(WHAT TO WORK ON) Revise the data below, changing each "Given:" to "Task:" and keeping everything else the same. Omit the pictures from your answer.

(MATERIAL SUPPLIED)
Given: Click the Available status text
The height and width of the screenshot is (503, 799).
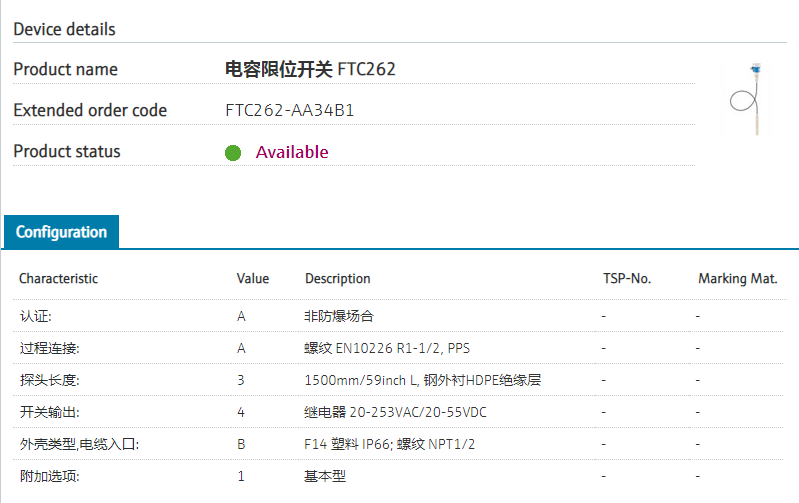Looking at the screenshot, I should click(292, 152).
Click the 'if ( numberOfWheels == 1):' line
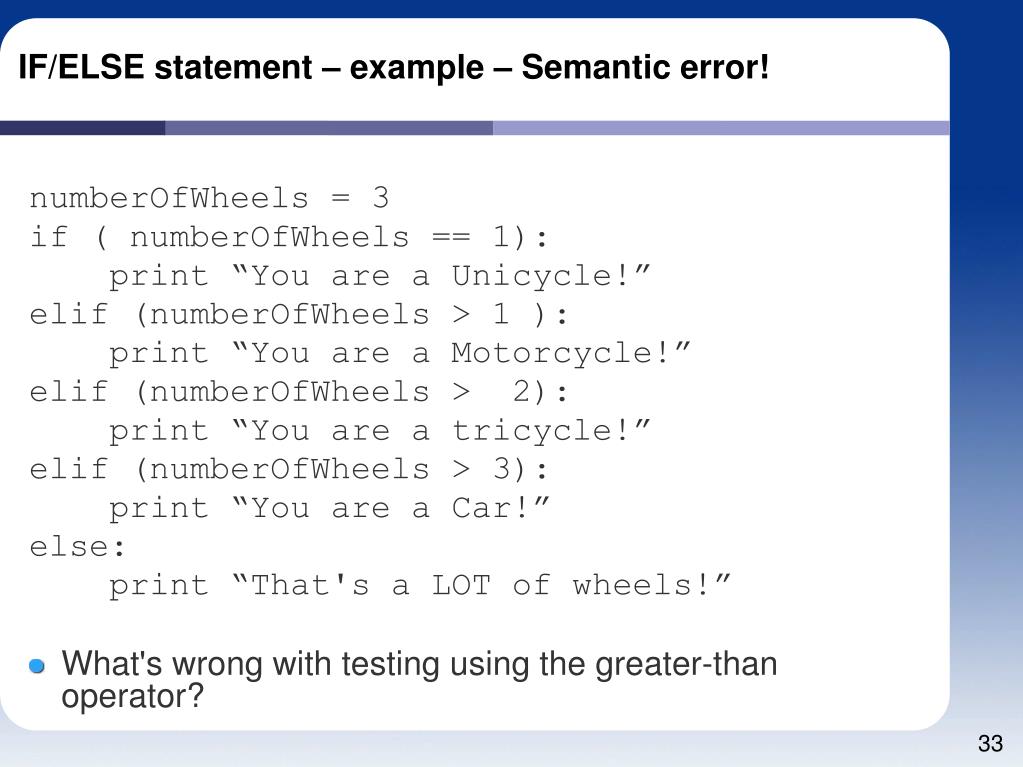 289,237
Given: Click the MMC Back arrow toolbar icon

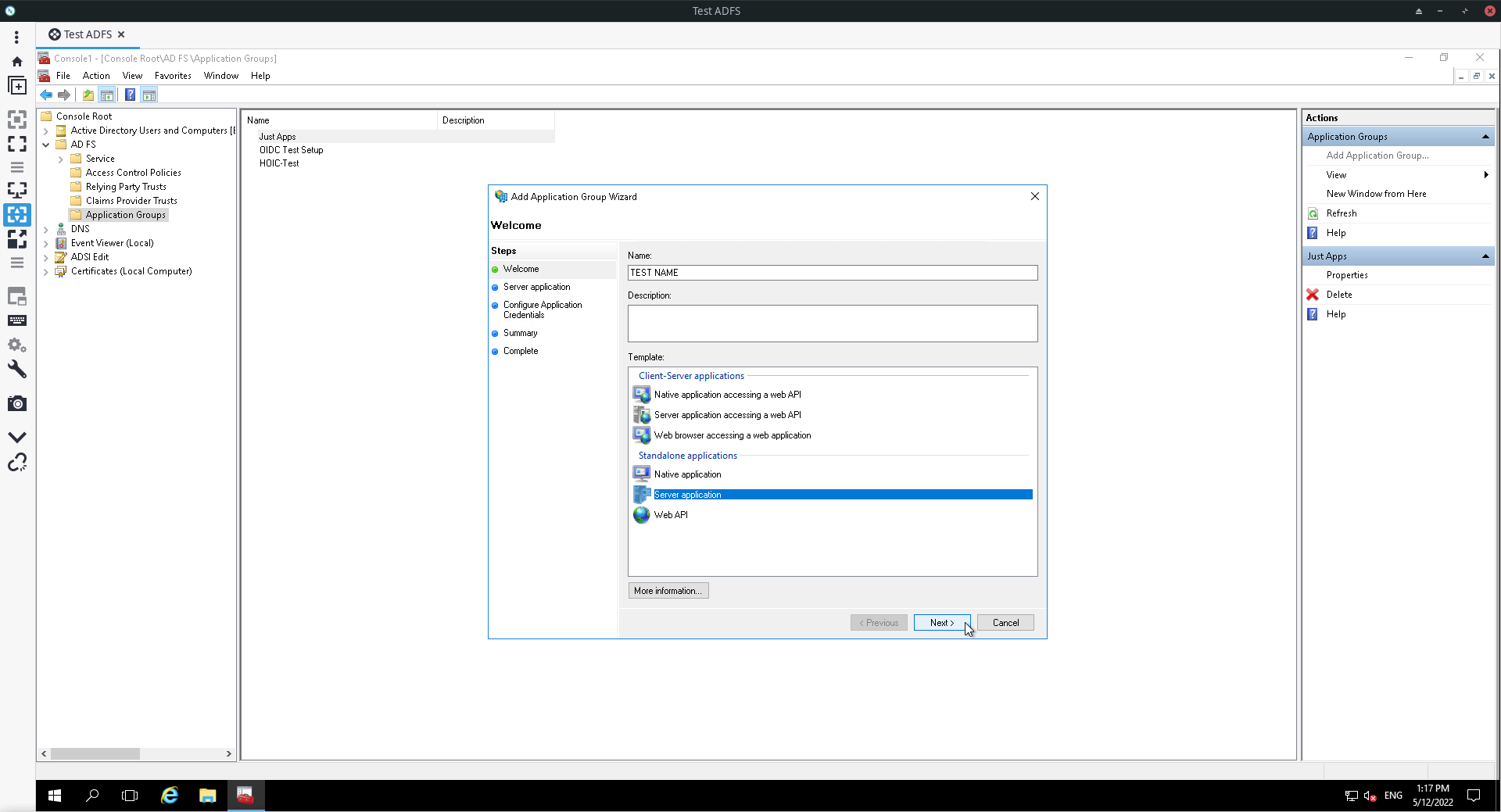Looking at the screenshot, I should coord(46,95).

(EXERCISE SOLUTION)
Task: Click the Available status text
The height and width of the screenshot is (503, 799).
Looking at the screenshot, I should click(292, 152).
Click the 'if ( numberOfWheels == 1):' line
 289,237
Task: Click the MMC Back arrow toolbar icon

Looking at the screenshot, I should coord(46,95).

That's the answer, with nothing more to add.